[Problem to work on] Could you print, exactly and without pictures, only the lines from the one with "You are a computer-use" through the end of the records below?

[Supplied data]
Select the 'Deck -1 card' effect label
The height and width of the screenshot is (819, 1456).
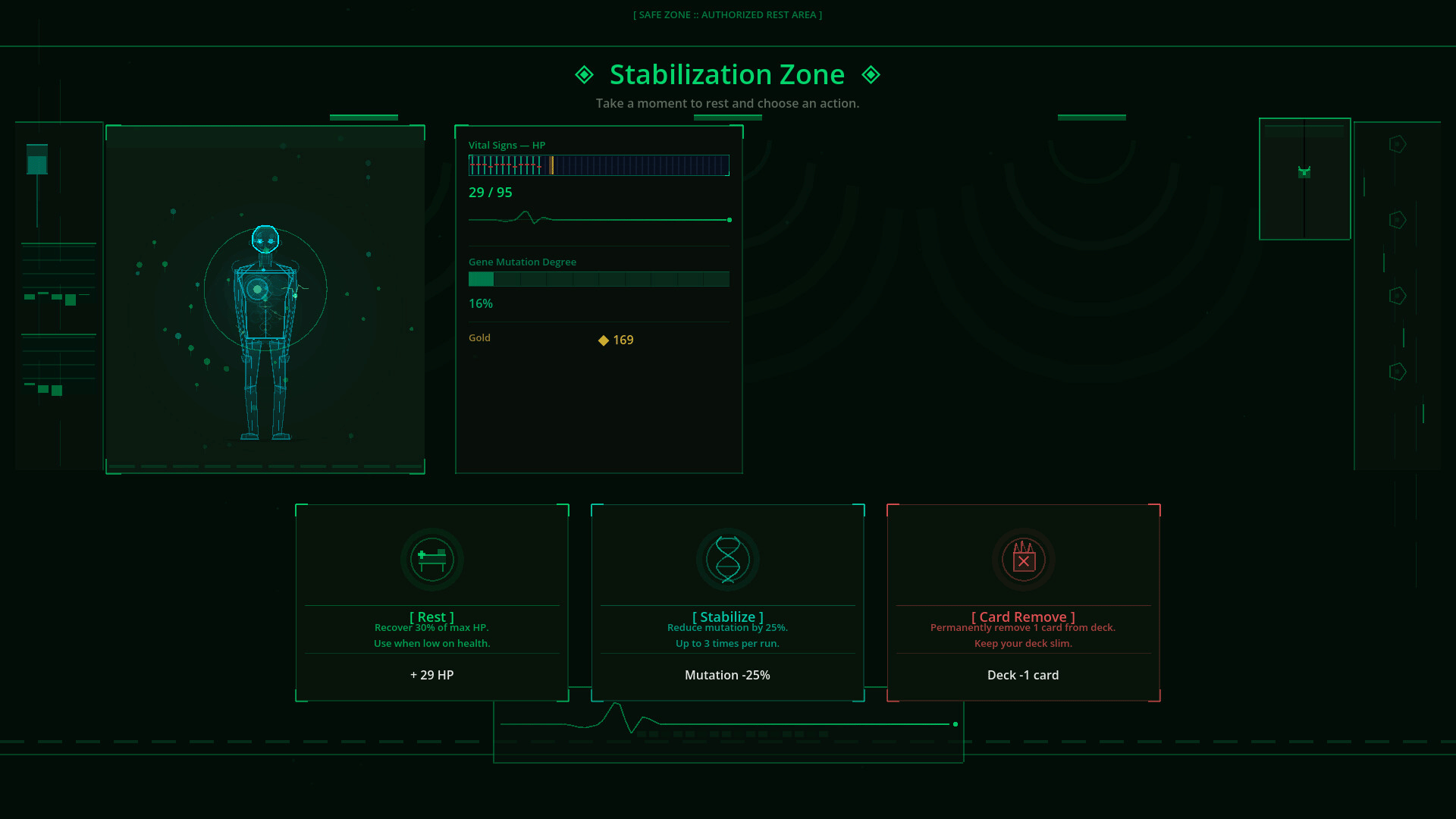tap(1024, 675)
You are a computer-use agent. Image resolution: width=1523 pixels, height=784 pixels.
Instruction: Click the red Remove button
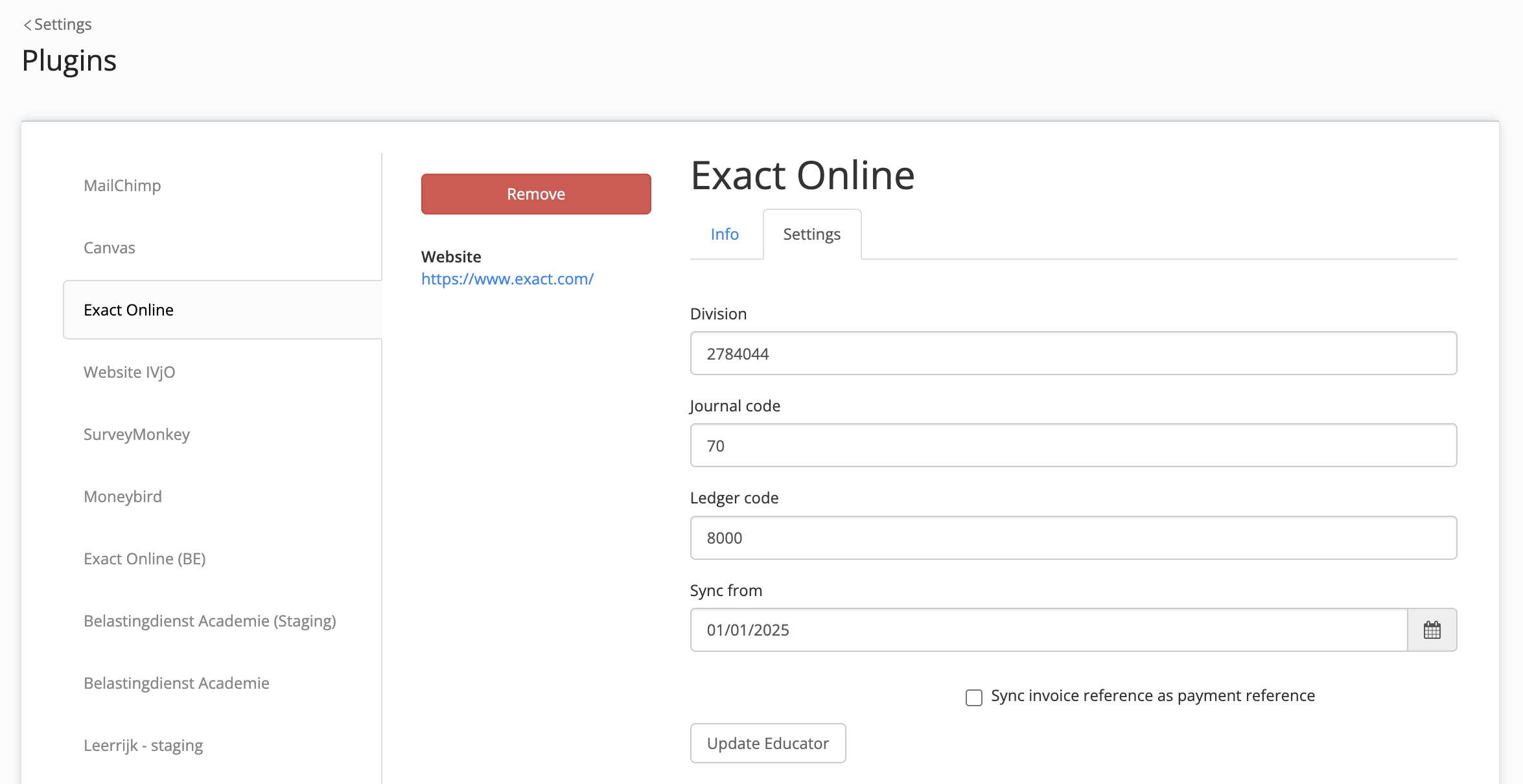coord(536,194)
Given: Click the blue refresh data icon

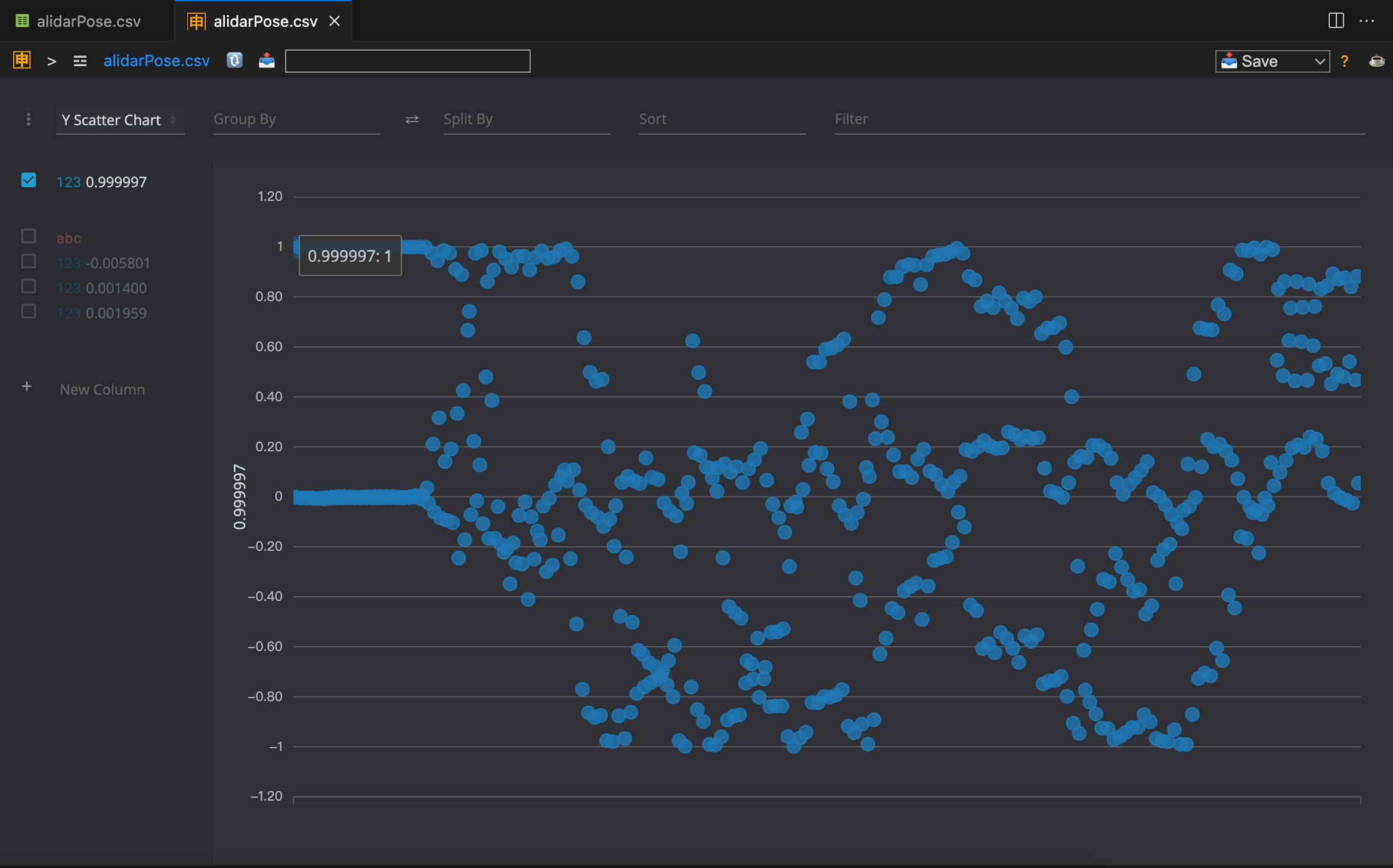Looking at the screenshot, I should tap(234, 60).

[Answer box]
You are a computer-use agent. Image resolution: width=1523 pixels, height=784 pixels.
Instruction: Click the red Remove button
coord(536,194)
Given: Click the blue refresh data icon

Looking at the screenshot, I should tap(234, 60).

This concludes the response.